Exercise details
From the entries that follow, extract each line holding the string "Python".
####
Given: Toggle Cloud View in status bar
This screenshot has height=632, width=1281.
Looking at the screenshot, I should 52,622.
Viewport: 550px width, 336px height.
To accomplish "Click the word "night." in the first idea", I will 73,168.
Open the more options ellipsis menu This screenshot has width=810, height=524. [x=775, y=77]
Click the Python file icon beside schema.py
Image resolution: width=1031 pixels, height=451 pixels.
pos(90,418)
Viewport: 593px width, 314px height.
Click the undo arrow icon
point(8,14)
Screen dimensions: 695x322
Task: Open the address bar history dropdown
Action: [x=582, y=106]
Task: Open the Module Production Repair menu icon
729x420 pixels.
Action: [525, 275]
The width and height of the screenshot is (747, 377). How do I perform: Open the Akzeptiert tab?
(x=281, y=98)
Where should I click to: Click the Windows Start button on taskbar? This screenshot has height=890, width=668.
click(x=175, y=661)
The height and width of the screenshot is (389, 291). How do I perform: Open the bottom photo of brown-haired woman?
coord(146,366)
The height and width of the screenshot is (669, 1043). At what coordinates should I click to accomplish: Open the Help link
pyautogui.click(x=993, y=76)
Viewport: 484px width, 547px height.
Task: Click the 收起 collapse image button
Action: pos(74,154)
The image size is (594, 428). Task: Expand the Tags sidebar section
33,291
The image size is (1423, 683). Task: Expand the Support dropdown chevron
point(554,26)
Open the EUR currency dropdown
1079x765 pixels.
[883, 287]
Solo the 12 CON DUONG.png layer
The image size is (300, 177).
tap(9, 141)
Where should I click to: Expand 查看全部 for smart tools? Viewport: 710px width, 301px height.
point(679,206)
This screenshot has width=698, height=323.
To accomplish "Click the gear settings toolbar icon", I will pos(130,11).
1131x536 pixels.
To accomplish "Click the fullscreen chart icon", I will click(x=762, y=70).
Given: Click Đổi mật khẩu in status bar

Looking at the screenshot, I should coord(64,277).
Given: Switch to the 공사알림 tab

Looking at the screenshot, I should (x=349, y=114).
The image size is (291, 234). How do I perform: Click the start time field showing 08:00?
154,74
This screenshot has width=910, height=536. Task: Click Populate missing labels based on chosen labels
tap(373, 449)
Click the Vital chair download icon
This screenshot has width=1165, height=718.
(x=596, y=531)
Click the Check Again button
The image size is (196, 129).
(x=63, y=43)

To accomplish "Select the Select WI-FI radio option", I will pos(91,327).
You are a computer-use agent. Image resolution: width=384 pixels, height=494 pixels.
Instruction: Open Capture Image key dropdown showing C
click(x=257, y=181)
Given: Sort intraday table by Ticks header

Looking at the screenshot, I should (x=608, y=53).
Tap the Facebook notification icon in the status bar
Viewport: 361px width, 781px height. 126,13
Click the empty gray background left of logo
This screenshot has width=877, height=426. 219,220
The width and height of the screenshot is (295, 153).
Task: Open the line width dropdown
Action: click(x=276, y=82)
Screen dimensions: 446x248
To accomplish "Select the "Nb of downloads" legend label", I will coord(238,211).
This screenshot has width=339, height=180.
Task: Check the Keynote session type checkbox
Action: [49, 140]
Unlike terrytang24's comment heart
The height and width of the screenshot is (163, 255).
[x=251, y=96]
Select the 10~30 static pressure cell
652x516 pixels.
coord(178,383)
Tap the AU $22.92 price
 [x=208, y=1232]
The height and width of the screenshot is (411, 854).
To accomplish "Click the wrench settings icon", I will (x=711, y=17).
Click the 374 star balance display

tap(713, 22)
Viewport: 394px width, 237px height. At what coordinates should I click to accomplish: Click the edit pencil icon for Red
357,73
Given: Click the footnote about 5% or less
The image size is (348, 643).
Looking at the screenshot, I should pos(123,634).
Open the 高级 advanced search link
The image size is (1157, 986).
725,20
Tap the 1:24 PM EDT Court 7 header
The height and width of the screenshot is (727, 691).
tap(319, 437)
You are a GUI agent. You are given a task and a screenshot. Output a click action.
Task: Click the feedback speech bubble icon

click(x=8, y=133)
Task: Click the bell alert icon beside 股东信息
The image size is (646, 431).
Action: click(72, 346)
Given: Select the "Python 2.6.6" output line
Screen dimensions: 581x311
####
Exercise solution
Click the Python file icon beside schema.py
Given: Select the "Python 2.6.6" output line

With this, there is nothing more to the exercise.